- O Brasil reciclou 97,3% do alumínio utilizado em 2024, recuperando 33,9 bilhões de unidades, ou 417,7 mil toneladas.
- O país mantém uma taxa de reciclagem superior a 96% por 16 anos consecutivos, sendo referência em economia circular.
- A “guerra tarifária” e a demanda internacional por metal reciclado estão levando à exportação de sucata, o que pode prejudicar a indústria local.
- A reciclagem consome até 95% menos energia do que a produção primária e, em 2024, 57% do alumínio consumido no Brasil foi reciclado.
- O setor pede políticas públicas para garantir a rastreabilidade da sucata e evitar sua exportação, assegurando empregos e metas climáticas.

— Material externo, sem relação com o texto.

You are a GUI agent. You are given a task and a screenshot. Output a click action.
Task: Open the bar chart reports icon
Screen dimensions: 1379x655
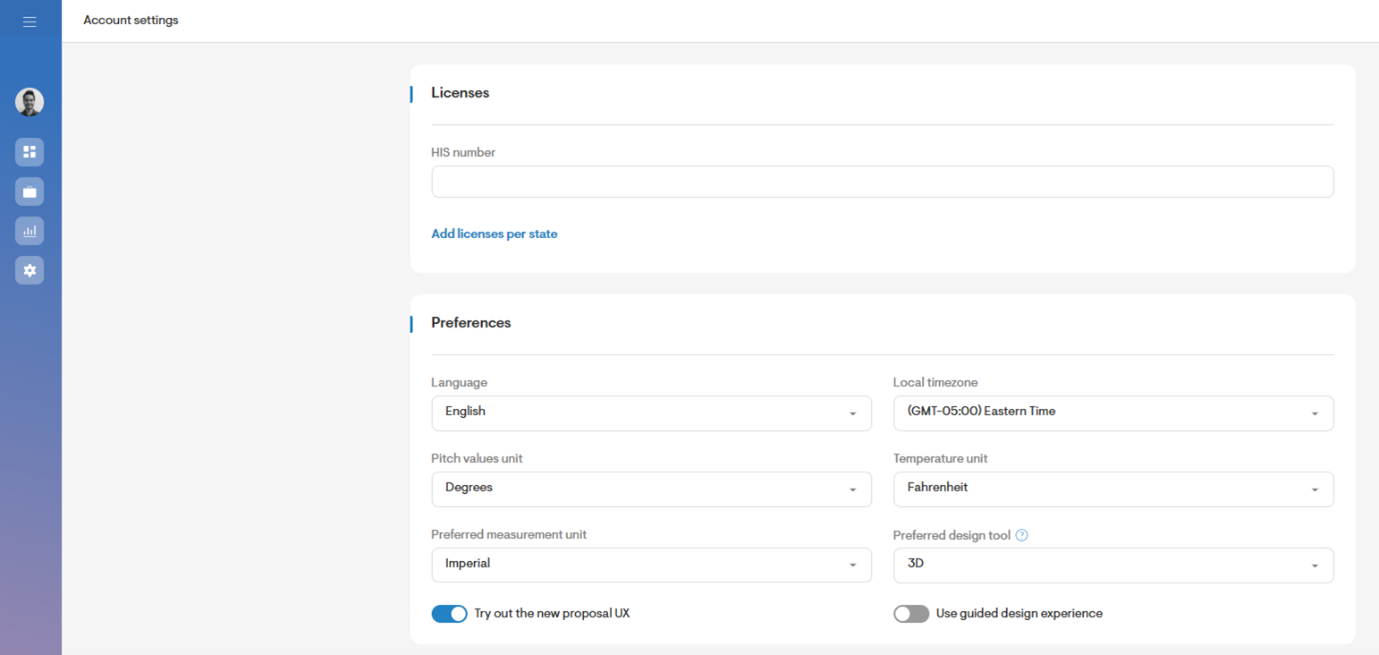29,231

O Brasil se destaca como líder mundial na reciclagem de latas de alumínio, alcançando uma taxa de 97,3% em 2024. Esse resultado representa a recuperação de 33,9 bilhões de unidades, ou 417,7 mil toneladas de alumínio, conforme dados da Associação Brasileira do Alumínio (Abal) e da Associação Brasileira da Lata de Alumínio (Abralatas). O país mantém a marca de mais de 96% de reciclagem por 16 anos consecutivos, consolidando-se como referência em economia circular.

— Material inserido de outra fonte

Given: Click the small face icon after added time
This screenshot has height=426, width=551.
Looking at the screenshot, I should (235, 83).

Entretanto, o cenário positivo enfrenta desafios. A chamada “guerra tarifária” e a crescente demanda internacional por metal reciclado estão levando à exportação de sucata brasileira. Janaina Donas, presidente-executiva da Abal, alerta que a perda da capacidade de processamento local pode comprometer não apenas a indústria nacional, mas também as metas climáticas e a geração de empregos.
Impacto da Reciclagem
A alta taxa de reciclagem no Brasil é resultado de um esforço contínuo para valorizar o alumínio, que pode ser reaproveitado indefinidamente sem perda de qualidade. A reciclagem consome até 95% menos energia do que a produção primária, o que, aliado a uma logística eficiente e investimentos desde a década de 1990, contribuiu para o sucesso do setor. Em 2024, 57% do alumínio consumido no Brasil foi reciclado, quase o dobro da média global de 28%.
A cadeia de reciclagem movimenta cooperativas e milhares de catadores, que dependem do alumínio como uma das sucatas mais valorizadas. Para garantir a continuidade desse ciclo virtuoso, o setor defende a implementação de políticas públicas que assegurem a rastreabilidade e valorização da sucata, evitando que o insumo estratégico seja exportado e retorne ao país como produto de maior valor agregado.